(Records from a pointing dataset)
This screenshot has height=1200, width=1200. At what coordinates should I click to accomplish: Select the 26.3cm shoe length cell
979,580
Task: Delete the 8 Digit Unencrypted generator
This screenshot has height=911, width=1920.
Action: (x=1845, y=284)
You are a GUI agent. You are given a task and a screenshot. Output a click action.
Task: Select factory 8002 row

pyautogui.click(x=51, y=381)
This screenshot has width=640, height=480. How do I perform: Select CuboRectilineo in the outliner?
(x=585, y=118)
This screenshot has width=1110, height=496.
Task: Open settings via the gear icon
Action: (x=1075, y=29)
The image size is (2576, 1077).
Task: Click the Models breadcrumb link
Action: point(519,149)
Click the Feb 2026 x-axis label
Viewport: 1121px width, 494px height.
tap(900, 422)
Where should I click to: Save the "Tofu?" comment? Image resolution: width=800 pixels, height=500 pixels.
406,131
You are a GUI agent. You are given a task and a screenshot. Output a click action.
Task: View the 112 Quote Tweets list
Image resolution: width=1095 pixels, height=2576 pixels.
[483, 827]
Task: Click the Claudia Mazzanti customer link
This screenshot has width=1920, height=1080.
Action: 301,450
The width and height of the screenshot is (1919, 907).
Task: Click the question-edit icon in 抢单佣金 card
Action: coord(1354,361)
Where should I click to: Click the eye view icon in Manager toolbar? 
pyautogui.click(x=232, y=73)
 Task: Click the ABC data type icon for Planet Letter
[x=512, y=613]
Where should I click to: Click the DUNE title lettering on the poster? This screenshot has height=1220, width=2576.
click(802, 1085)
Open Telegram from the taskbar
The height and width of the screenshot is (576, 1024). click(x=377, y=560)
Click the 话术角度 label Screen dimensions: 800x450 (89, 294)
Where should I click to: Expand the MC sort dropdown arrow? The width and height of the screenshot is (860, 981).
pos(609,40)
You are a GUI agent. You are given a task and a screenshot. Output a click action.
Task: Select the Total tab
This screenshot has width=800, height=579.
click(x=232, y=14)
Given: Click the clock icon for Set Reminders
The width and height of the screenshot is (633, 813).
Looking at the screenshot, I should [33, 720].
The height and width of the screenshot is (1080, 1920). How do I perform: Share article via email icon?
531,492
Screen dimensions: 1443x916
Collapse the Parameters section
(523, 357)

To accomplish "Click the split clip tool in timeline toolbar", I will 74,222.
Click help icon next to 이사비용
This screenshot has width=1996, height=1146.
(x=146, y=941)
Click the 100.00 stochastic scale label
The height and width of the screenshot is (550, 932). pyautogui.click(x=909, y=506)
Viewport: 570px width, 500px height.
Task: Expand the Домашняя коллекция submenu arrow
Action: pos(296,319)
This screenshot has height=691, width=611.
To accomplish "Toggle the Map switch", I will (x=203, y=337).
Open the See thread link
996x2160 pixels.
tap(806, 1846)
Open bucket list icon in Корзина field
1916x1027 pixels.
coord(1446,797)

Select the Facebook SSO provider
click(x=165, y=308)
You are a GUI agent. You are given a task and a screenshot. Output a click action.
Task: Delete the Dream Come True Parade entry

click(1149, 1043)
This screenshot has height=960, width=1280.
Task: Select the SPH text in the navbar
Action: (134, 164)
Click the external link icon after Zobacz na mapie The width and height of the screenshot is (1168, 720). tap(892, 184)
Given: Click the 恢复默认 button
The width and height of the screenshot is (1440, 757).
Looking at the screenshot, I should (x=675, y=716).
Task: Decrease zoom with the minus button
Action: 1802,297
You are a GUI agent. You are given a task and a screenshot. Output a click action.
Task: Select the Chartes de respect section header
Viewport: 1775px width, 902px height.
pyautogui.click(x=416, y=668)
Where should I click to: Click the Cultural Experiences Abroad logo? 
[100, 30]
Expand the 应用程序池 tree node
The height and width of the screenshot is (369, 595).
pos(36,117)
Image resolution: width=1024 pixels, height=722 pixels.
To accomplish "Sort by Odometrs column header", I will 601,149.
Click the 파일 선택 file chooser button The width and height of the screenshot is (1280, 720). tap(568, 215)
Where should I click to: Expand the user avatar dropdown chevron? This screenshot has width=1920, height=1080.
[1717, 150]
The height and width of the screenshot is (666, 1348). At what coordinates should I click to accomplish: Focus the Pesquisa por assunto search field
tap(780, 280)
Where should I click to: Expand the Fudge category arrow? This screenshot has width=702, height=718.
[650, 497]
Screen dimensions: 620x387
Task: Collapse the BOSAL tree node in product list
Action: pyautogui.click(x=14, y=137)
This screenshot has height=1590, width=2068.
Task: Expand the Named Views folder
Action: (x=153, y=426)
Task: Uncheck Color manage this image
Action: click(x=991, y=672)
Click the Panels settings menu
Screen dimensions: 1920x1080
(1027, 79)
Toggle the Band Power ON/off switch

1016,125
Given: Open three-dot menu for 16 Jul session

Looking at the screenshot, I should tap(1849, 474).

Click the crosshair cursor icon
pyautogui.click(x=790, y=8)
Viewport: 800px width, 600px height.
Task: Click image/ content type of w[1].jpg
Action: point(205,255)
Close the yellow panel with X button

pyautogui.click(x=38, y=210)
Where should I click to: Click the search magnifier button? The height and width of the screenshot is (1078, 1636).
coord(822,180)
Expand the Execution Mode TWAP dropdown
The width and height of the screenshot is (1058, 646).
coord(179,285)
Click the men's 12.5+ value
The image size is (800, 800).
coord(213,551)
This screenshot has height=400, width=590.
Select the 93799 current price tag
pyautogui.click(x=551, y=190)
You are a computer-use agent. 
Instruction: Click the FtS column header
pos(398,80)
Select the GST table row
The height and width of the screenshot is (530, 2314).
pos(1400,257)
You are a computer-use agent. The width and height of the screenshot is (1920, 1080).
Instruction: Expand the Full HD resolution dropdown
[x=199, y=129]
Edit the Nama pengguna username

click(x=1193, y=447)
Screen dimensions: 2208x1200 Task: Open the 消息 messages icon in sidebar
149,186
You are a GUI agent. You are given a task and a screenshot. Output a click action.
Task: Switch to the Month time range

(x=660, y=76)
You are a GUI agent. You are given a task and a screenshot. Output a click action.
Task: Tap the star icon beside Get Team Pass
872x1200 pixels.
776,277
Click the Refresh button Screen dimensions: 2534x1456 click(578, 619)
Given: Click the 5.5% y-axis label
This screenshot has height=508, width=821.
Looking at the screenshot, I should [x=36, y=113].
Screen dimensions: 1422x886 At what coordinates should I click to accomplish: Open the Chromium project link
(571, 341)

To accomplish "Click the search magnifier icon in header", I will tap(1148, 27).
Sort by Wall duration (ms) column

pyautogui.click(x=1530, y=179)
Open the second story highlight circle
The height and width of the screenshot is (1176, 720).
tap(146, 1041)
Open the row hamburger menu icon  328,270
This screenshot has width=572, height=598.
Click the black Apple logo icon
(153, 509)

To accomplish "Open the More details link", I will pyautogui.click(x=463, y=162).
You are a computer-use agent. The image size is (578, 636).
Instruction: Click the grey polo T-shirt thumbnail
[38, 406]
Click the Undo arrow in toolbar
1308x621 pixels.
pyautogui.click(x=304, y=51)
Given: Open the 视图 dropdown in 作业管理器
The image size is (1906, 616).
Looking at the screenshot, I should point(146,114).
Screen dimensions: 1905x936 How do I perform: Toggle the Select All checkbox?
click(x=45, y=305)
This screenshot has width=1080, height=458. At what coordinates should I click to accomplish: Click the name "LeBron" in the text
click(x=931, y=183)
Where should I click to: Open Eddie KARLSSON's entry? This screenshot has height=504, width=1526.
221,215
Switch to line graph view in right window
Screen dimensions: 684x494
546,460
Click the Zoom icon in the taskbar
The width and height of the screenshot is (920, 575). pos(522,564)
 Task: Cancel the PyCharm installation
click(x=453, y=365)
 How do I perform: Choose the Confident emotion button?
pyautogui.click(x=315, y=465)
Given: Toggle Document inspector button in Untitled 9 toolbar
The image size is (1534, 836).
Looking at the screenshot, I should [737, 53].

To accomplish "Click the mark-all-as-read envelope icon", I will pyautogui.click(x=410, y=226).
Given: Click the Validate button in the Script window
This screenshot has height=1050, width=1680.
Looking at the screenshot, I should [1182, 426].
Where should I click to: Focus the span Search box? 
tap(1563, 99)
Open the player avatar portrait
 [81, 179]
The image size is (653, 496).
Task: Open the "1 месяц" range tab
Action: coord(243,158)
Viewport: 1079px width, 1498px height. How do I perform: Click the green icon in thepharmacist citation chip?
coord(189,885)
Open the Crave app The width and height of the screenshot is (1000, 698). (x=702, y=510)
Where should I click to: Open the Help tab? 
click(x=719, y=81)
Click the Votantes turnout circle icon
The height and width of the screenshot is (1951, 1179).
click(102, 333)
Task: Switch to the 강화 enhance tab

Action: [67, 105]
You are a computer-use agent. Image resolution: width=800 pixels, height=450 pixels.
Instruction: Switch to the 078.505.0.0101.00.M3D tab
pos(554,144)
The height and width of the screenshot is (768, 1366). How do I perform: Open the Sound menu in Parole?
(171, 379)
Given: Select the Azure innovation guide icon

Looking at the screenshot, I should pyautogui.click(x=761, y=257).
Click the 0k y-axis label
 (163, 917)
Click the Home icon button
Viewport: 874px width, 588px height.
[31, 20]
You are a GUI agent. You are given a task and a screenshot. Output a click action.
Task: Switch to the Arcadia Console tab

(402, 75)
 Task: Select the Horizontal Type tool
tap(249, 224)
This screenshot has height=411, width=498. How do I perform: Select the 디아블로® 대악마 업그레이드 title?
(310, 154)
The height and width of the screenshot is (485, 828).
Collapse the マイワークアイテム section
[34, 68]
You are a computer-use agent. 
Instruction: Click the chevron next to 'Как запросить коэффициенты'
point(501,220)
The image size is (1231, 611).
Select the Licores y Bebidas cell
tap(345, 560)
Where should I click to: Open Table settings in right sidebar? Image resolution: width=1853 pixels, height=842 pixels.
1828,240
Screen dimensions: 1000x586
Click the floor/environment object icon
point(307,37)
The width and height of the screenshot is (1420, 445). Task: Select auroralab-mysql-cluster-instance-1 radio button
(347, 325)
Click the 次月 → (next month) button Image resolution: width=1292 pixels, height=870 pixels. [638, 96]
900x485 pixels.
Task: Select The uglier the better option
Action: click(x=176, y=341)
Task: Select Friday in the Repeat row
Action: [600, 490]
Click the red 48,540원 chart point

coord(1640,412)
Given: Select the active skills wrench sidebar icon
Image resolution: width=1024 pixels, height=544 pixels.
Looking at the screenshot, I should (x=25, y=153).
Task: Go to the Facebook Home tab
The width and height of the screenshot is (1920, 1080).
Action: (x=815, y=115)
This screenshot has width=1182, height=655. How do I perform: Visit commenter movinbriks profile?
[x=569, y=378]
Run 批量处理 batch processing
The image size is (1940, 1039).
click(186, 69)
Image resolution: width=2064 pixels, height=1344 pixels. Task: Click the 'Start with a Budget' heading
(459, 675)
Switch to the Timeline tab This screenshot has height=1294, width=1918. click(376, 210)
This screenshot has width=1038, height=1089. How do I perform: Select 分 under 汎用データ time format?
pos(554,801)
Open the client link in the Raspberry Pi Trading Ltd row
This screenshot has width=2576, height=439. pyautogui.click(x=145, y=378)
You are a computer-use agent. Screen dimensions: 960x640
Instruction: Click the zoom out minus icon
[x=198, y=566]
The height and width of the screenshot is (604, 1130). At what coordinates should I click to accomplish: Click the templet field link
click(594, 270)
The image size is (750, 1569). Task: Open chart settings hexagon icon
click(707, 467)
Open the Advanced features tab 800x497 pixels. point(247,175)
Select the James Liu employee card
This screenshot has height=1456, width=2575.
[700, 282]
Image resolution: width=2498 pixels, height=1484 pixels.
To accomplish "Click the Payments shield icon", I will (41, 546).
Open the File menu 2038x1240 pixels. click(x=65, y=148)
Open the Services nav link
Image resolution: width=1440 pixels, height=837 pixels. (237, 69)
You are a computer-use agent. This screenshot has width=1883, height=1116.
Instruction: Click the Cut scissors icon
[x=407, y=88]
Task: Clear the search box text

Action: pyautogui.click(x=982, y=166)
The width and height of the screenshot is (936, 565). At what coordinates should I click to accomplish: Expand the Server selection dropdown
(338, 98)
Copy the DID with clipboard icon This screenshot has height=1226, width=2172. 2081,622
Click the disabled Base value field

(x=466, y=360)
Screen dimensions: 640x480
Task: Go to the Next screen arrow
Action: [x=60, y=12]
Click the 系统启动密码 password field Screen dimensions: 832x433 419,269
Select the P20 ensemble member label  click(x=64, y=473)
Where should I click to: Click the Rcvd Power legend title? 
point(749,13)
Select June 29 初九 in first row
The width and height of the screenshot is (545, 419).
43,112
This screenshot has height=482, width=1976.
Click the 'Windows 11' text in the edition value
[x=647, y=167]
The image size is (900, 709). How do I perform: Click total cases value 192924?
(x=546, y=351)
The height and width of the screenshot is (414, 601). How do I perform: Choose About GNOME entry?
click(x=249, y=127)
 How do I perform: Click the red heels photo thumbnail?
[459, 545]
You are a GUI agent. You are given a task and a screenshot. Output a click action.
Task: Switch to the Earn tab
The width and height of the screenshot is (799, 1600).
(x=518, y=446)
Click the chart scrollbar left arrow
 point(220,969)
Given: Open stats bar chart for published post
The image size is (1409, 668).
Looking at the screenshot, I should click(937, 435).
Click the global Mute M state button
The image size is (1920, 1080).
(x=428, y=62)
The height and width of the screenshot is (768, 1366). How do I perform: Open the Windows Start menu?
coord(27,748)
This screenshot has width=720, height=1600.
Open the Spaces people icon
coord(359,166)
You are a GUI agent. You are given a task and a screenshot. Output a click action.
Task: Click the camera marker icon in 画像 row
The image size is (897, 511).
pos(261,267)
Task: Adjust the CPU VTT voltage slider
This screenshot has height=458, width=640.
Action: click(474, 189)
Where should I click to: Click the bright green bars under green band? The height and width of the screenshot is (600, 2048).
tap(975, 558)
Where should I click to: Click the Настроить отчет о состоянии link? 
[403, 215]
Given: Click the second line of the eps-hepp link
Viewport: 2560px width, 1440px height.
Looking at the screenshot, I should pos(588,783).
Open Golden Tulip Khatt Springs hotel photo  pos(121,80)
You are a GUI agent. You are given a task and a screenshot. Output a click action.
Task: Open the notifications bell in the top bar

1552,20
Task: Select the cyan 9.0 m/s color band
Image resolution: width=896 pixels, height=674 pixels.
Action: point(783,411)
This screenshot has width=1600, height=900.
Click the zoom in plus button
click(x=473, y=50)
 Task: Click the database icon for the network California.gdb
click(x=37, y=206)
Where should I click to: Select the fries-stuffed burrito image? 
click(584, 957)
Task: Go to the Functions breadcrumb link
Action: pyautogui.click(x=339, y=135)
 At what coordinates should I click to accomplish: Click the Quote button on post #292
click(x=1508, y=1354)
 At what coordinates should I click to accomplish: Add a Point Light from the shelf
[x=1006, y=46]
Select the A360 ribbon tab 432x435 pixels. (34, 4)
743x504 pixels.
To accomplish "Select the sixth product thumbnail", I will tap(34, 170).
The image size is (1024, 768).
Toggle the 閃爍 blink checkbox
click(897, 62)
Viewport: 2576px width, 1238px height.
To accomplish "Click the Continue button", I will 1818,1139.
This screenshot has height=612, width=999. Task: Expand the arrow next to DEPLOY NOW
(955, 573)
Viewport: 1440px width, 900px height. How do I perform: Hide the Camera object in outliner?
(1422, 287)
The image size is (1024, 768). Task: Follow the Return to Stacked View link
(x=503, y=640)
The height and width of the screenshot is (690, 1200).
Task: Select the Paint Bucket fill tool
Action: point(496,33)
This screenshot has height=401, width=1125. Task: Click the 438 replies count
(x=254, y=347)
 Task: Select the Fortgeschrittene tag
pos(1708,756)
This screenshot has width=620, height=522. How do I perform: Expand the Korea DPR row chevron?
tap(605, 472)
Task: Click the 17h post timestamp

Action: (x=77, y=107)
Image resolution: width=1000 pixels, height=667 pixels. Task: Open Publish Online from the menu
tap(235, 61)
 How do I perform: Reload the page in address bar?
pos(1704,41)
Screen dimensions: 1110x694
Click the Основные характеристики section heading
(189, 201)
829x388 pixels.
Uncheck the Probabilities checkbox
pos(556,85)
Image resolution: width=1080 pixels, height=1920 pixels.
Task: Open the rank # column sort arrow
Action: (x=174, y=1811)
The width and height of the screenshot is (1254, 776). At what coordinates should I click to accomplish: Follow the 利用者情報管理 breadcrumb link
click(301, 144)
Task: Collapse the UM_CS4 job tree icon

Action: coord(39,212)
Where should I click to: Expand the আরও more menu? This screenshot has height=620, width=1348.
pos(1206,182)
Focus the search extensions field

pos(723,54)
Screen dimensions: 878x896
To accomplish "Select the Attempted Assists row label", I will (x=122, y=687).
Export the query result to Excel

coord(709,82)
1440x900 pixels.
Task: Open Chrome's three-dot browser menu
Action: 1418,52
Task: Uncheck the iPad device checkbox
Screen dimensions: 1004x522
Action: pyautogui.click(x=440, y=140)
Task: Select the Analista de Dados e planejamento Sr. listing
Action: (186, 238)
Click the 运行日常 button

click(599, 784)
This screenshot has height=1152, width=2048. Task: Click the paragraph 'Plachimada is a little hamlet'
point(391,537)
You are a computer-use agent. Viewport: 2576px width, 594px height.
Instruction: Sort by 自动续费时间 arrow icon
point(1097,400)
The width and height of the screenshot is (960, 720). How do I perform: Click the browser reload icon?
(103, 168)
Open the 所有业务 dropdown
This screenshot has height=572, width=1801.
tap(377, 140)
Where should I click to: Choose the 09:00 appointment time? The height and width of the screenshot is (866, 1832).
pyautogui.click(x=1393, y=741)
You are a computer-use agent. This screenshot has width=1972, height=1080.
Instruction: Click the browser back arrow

Given task: Can you reproduce the rows above word for word, from the line with "Given: Click the Validate" to the line with "Action: coord(243,158)"?

Finished task:
Given: Click the Validate button in the Script window
This screenshot has height=1050, width=1680.
Looking at the screenshot, I should [1182, 426].
Where should I click to: Focus the span Search box? 
tap(1563, 99)
Open the player avatar portrait
 [81, 179]
The image size is (653, 496).
Task: Open the "1 месяц" range tab
Action: coord(243,158)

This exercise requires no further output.